▸ **Stated exercise 1**:
Answer these questions using the passage on print resolution:
(a) What is the approximate theoretical visual resolution of a 9900?
(b) Where does the figure of 300 dpi come from?
(c) At 1 meter, how many dpi can few people resolve better than?

▸ **Source passage**:
::::::::

But are you saying the most it's using is 360 x 360 ?


Kinda. Sorta. Not really. Theoretically visual resolution on a 9900 is about 720x360dpi.

Ink printers don't really have a "resolution" limit. If you take a good quality loupe to an inkjet print you'll see that it's pretty much continuous tone. The inks blend together to form clumps of information, a bit like film. There's a pattern. That's the dithering. But essentially modern inkjet printers blend inks really well so you don't see "dots". Half tone and dot printers have an absolute resolution for the end product (that's where 300 dpi comes from - two passes of a 150dpi half tone printer).

Print resolution is in three parts. The capture resolution. The resolution you need for viewing and the best quality information that gets sent to the printer. You can't control the first (not at the print stage) but you have some say over the second two. Viewing resolution depends on the subject matter, viewing distance and the eyesight of the viewer. At 1 meter (3.3ft) not many people can resolve better than 180dpi. Some fine art printers use 240 dpi (60 is a common divisor) to ensure they're above visual resolution at normal viewing distances. You can use viewing resolution as a guide to you maximum print size for a particular file. But that's not always the file you'll send to the printer.

::::::::

▸ **Stated exercise 2**:
Rewrite the listing from the line with "Task: Open the 通用 settings tab" through the last line of the listing, replacing "screenshot" with "capture" and changing nothing else. Leave out the pictures.

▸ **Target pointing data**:
::::::::

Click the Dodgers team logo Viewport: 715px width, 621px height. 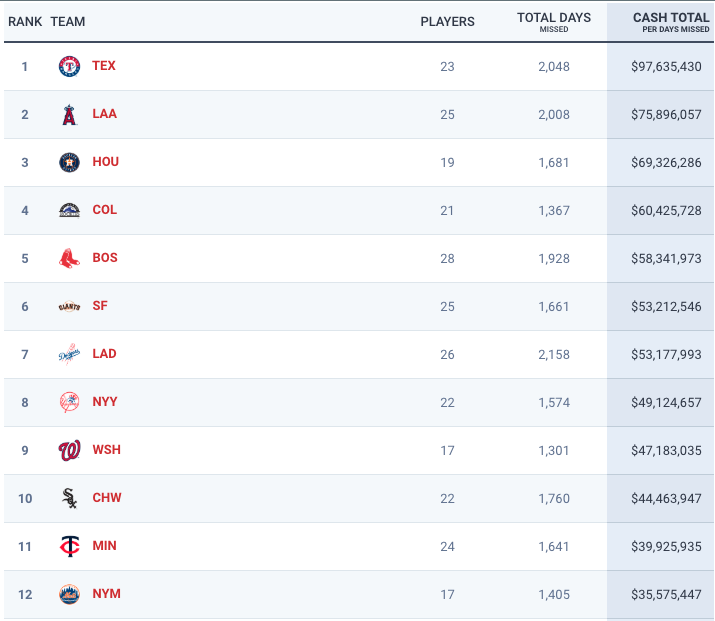point(69,355)
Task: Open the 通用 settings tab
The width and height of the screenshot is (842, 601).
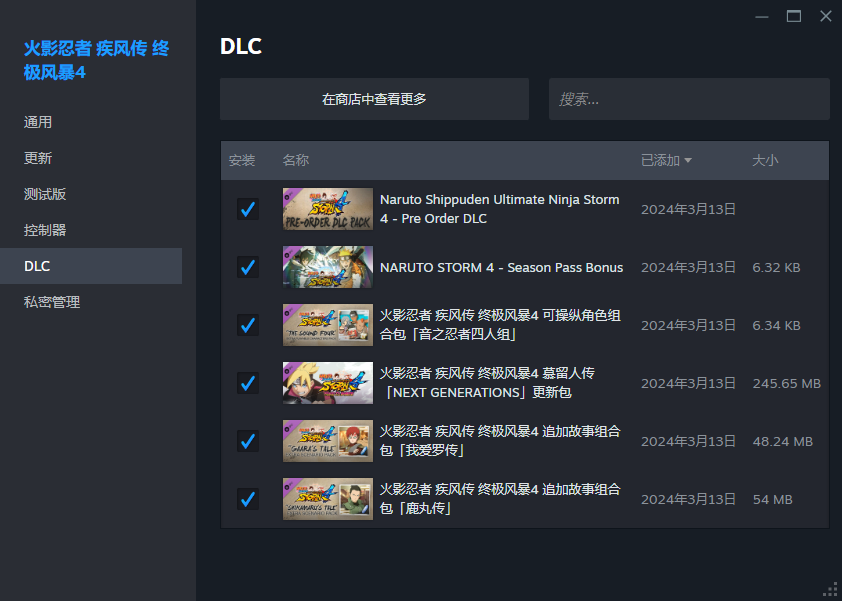Action: tap(38, 122)
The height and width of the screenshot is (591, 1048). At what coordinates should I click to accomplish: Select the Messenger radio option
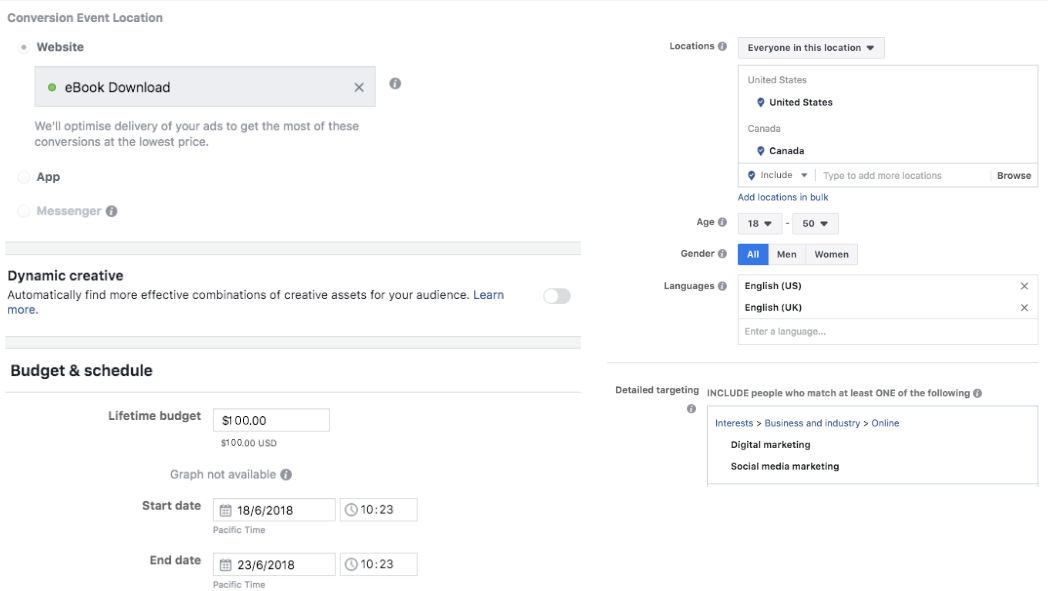pos(24,211)
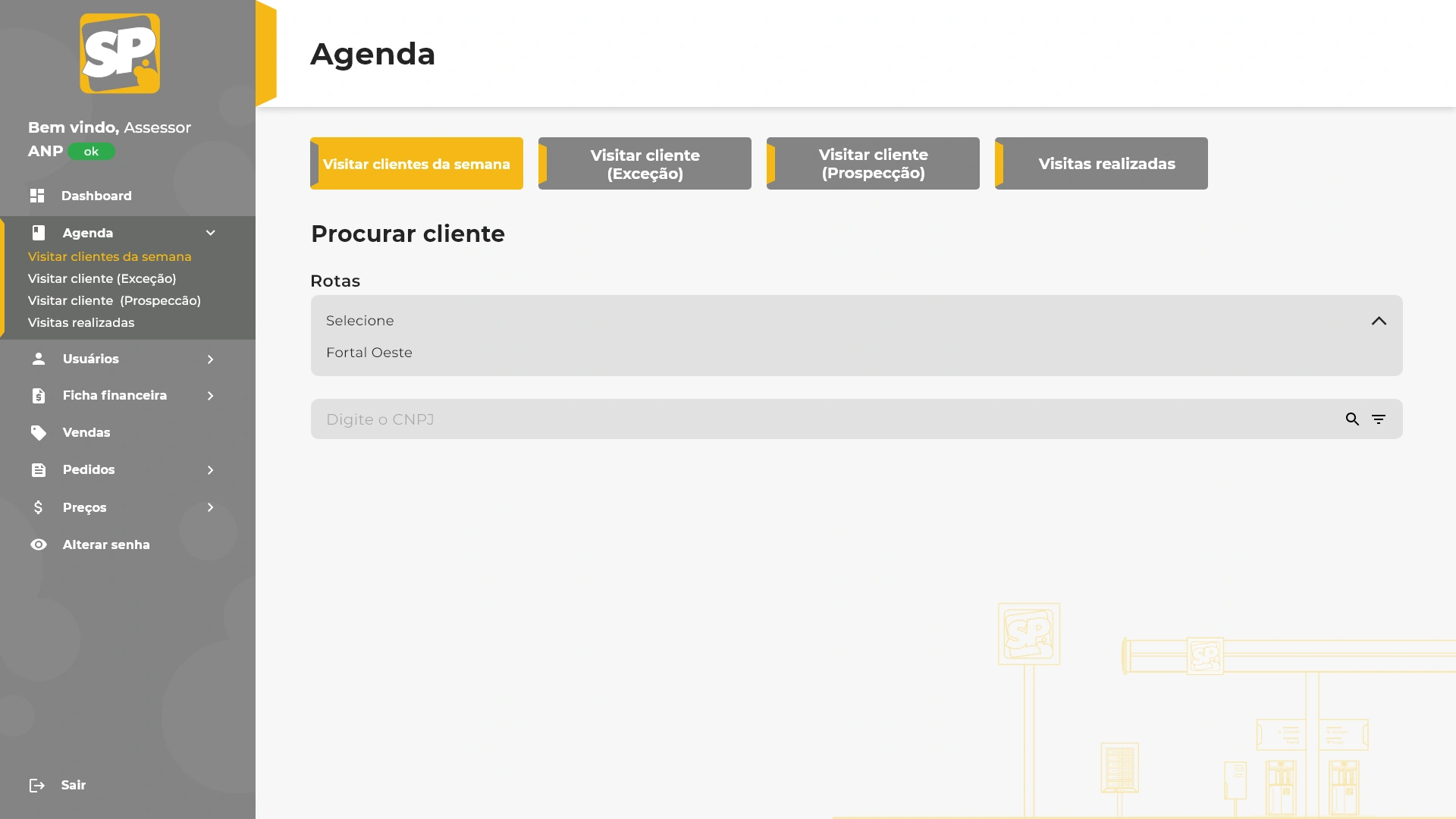Click the Vendas tag icon
The image size is (1456, 819).
coord(39,432)
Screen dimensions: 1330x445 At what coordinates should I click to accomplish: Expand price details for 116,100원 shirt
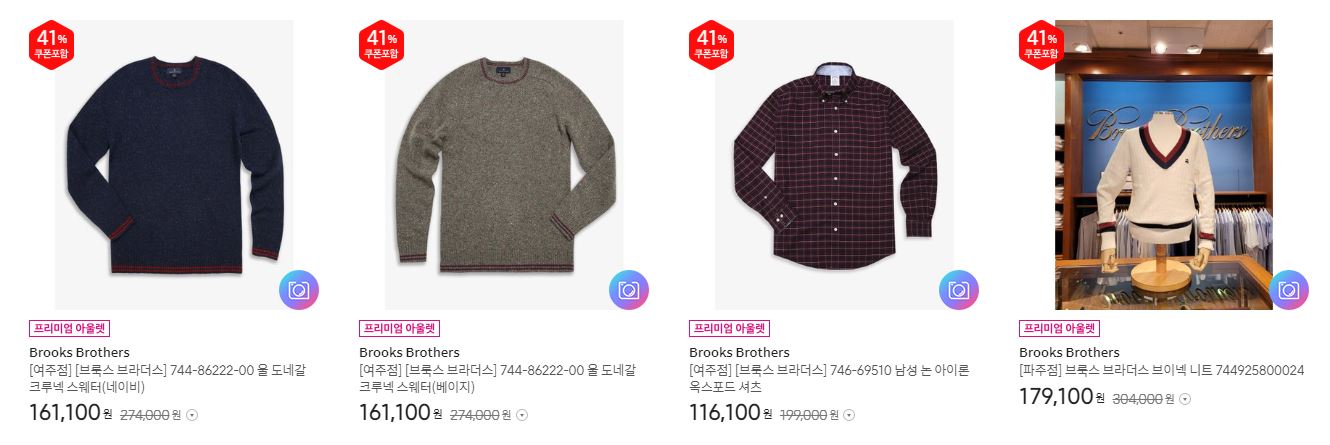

::::::::

▸ **Exercise result 1**:
(a) About 720x360dpi.
(b) Two passes of a 150dpi half tone printer.
(c) 180dpi.

▸ **Exercise result 2**:
Task: Open the 通用 settings tab
The width and height of the capture is (842, 601).
Action: tap(38, 122)
The height and width of the capture is (591, 1048). At what coordinates should I click to accomplish: Select the Messenger radio option
pos(24,211)
Click the Vendas tag icon
The image size is (1456, 819).
coord(39,432)
Screen dimensions: 1330x445 At what coordinates should I click to accomplish: Expand price details for 116,100원 shirt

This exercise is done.